Day after day, Colombian immigrant Nayibe Padredin trekked through layers of dust in lower Manhattan after 9-11 to get to her job cleaning cleaning offices near Ground Zero. After three months, she had coughing fits, began getting headaches and found herself easily fatigued.
But she needed the money. And she kept working.
Hundreds of low-paid cleaners toiled alongside her, many of them also Spanish-speaking immigrants. Now Padredin and many of her colleagues say they're sick from the time they spent cleaning without adequate protective gear. They haven't been nearly as visible as those who worked at the site itself, but they are struggling to cope with how their time on the perimeter of the disaster site has transformed their lives.
Ten years after the attacks, their symptoms are the same as those reported by many others exposed to the dust, primarily respiratory and digestive illnesses like asthma and acid reflux. Programs offer medical assistance to anyone who spent time at the site after the attacks and is diagnosed with those conditions, but for reasons ranging from ignorance of the application process to fear of being deported, some of the cleanup workers did not immediately seek treatment or compensation.
"They are hesitant to seek health care because they are afraid," said Dr. Jaime Carcamo, a psychologist who treats about 90 Hispanic cleanup workers in Queens, some of who are undocumented immigrants.
Padredin, 72, came to the U.S. on a tourist visa in 1999 from Colombia and never left. In New York, she sold tamales on the street and sewed in a mattress factory until she found a job at a cleaning company, which led her to ground zero a week after the attacks. For six months, she cleaned the dust for $60 a day. She began to feel sick in mid-winter, with a sudden onset of symptoms she did not previously suffer from, she said. Now she has asthma, headaches and stomach problems. She says she can no longer work and wants to go back to Colombia.
"I feel like crying all the time," she said. "Every day I am more useless."
A bill that President Barack Obama signed into law last year gives aid to residents and people who became ill working in or near the ruins, providing $4.2 billion. No one knows how many from this uncounted workforce will come forward with claims.

§ WHAT YOU WILL DO
a. List every job Padredin held in New York, according to the article about immigrant cleaners near Ground Zero.
b. Proceed with the article about immigrant cleaners near Ground Zero, starting after its final paragraph.

§ THE DATA
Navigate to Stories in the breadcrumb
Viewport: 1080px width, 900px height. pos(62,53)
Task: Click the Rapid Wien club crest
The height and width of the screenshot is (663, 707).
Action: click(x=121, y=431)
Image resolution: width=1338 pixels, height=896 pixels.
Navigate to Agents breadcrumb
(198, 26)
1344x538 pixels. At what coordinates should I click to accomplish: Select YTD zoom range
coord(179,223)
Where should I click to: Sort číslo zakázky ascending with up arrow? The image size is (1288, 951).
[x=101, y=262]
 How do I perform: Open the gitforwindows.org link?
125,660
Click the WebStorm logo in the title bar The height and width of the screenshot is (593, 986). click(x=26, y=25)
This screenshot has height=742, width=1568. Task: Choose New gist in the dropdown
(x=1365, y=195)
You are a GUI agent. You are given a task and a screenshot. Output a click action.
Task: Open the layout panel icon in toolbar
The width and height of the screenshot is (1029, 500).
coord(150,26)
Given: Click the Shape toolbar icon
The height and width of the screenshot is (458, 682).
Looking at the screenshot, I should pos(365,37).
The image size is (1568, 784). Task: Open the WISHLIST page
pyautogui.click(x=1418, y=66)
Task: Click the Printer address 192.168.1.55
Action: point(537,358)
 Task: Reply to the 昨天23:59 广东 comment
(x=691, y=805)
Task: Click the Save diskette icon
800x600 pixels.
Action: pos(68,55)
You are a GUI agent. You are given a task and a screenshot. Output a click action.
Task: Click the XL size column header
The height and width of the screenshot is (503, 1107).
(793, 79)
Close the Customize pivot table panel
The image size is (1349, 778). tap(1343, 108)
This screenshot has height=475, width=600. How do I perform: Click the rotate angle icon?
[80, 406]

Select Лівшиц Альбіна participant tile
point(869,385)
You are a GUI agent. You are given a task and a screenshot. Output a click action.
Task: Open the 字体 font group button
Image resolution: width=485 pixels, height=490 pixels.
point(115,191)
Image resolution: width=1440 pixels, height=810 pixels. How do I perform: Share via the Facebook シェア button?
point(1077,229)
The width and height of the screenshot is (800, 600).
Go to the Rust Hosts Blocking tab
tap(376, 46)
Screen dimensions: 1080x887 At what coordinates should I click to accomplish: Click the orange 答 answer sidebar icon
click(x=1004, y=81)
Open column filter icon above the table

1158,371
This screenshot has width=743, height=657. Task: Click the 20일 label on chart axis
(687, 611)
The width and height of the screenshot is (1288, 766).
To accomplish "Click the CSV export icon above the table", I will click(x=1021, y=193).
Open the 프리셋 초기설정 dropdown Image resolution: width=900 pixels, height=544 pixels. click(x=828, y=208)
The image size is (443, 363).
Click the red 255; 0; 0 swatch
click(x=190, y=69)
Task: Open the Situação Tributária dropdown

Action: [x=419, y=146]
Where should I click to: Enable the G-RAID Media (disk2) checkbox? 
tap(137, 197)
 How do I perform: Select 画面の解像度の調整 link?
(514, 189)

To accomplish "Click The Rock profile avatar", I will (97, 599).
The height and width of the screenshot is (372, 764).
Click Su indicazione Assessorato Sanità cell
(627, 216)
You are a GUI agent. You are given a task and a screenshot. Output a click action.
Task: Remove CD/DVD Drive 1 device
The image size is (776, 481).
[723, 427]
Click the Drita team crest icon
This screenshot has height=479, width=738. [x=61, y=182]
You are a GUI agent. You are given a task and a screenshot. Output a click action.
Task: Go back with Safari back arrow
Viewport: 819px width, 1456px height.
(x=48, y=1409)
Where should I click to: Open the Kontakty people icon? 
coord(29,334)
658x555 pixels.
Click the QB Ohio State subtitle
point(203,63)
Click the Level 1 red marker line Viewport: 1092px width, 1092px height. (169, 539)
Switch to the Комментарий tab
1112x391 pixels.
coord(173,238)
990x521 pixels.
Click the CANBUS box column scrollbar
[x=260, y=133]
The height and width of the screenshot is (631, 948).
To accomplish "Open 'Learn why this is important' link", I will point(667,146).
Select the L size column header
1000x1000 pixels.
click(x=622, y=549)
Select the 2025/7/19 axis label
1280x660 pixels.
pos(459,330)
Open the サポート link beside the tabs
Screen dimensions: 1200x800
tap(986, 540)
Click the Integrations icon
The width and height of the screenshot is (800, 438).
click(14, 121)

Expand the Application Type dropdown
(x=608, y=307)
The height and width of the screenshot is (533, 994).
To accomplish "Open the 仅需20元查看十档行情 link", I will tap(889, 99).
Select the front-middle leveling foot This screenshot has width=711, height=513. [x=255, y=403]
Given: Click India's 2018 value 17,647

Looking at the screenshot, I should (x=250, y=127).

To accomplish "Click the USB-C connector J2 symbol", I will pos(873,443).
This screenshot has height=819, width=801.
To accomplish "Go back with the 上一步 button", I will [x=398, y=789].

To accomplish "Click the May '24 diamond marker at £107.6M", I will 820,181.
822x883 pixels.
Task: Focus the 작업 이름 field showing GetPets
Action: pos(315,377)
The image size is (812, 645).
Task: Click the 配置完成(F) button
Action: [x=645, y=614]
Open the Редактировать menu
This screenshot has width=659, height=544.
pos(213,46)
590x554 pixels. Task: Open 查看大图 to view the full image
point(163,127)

§ TASK-BY-TASK OUTPUTS
a.
- Selling tamales on the street
- Sewing in a mattress factory
- Cleaning for a cleaning company, which sent her to clean offices near Ground Zero

b.
About 16,000 responders and 3,000 residents are already getting treatment and another 40,000 responders are being regularly checked by doctors for possible symptoms.
The medical programs and the victims fund do not ask about immigration status, but that doesn't stop some from worrying that by outing themselves to the government, they could be at risk for deportation.
John Feal, a construction supervisor who was injured at ground zero and became an advocate for sick responders, said he recalls seeing the cleaners waiting on the street and then being led into buildings clutching paper masks.
"They did their job just like any other American," he said.
Since February, Padredin and other Spanish-speaking cleanup workers have been meeting in Jackson Heights, a bustling immigrant neighborhood in Queens, to sort through information about health care and compensation. Language barriers had led to a lot of misunderstandings about the programs, so the goal is to clear things up.
Other cleaners have become active politically, like Alex Sánchez, the U.S.-born son of Dominican immigrants. When he arrived at ground zero after the attacks, he felt like he was serving his country. He cleaned ventilation ducts in the tall buildings, which had sucked in the caustic dust and smoke. Now the 44-year-old Harlem resident says he suffers from a variety of debilitating respiratory problems. After falling ill, he joined up with responders pushing for federal help and traveled to Washington to lobby for it.
He is also one of 125 cleaners who filed a lawsuit against building owners and contractors, saying they should have been given protective gear. His lawyer, Gregory Cannata, said some cleaners may withdraw from the suit because anyone who applies to the victims fund cannot participate in related litigation. Sanchez said he wants to continue with the suit.
"None of us wanted to be sick," Sánchez said. "But we still feel proud of what we did."